> Exercise brief
Could you reproduce, exactly and alone, the lines running from the one with "The width and height of the screenshot is (830, 548)." to the end of the data below?

> Exercise data
== Segment start ==
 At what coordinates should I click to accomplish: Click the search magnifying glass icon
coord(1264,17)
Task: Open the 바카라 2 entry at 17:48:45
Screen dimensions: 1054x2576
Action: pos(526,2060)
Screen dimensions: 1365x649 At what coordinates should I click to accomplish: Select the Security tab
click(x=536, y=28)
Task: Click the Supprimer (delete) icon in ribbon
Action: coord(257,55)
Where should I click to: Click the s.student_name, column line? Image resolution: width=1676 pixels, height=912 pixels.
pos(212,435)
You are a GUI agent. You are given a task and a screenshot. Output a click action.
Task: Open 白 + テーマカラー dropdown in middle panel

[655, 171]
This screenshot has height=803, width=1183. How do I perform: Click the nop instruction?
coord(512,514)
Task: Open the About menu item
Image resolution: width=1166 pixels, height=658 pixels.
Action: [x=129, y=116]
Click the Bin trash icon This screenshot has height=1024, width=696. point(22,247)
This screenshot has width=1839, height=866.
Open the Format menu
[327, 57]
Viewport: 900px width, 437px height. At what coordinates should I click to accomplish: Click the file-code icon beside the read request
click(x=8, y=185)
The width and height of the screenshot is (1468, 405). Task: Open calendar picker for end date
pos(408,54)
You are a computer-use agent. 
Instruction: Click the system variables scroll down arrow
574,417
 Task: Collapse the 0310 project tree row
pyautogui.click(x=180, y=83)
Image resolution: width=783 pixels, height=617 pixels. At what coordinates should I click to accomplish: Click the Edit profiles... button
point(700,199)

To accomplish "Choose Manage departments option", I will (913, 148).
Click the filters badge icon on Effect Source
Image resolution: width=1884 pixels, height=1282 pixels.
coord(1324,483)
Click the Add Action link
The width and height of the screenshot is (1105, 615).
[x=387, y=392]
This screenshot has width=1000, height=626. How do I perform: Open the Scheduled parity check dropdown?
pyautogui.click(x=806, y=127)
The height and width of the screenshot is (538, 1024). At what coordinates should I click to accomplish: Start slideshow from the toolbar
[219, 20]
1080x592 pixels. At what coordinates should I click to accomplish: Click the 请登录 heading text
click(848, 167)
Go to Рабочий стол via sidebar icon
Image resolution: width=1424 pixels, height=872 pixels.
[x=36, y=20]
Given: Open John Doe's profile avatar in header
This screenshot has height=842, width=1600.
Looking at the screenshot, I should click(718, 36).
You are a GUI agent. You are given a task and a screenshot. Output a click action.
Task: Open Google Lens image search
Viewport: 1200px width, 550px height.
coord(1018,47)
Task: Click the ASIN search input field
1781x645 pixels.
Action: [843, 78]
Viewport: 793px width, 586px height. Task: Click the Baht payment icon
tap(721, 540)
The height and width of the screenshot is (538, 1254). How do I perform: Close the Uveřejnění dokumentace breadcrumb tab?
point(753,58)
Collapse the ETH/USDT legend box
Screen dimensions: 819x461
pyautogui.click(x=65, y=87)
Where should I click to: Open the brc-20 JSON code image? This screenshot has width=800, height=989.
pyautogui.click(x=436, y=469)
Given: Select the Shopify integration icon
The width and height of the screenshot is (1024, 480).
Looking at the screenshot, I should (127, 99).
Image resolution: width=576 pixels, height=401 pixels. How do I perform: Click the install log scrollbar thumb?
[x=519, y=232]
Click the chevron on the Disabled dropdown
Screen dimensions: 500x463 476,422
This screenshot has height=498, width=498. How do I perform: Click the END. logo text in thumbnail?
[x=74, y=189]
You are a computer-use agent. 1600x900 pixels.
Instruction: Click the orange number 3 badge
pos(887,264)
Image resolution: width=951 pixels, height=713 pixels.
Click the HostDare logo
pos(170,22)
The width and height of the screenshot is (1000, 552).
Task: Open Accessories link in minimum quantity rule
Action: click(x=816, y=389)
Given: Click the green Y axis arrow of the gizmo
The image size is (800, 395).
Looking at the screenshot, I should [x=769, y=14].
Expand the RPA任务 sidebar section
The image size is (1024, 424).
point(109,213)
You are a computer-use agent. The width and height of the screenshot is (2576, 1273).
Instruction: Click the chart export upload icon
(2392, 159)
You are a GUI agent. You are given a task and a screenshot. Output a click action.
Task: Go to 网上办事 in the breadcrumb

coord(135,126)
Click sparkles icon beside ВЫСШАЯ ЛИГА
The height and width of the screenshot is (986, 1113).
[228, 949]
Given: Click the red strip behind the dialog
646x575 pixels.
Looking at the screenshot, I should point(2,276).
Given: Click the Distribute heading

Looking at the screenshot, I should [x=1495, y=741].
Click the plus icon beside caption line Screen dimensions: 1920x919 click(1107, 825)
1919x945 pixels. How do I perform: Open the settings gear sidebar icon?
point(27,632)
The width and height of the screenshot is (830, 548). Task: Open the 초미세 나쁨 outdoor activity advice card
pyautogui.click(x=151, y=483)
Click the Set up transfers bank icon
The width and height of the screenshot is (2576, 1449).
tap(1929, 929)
== Segment end ==
> Written answer
The width and height of the screenshot is (830, 548). Task: Open the 초미세 나쁨 outdoor activity advice card
pyautogui.click(x=151, y=483)
Click the Set up transfers bank icon
The width and height of the screenshot is (2576, 1449).
tap(1929, 929)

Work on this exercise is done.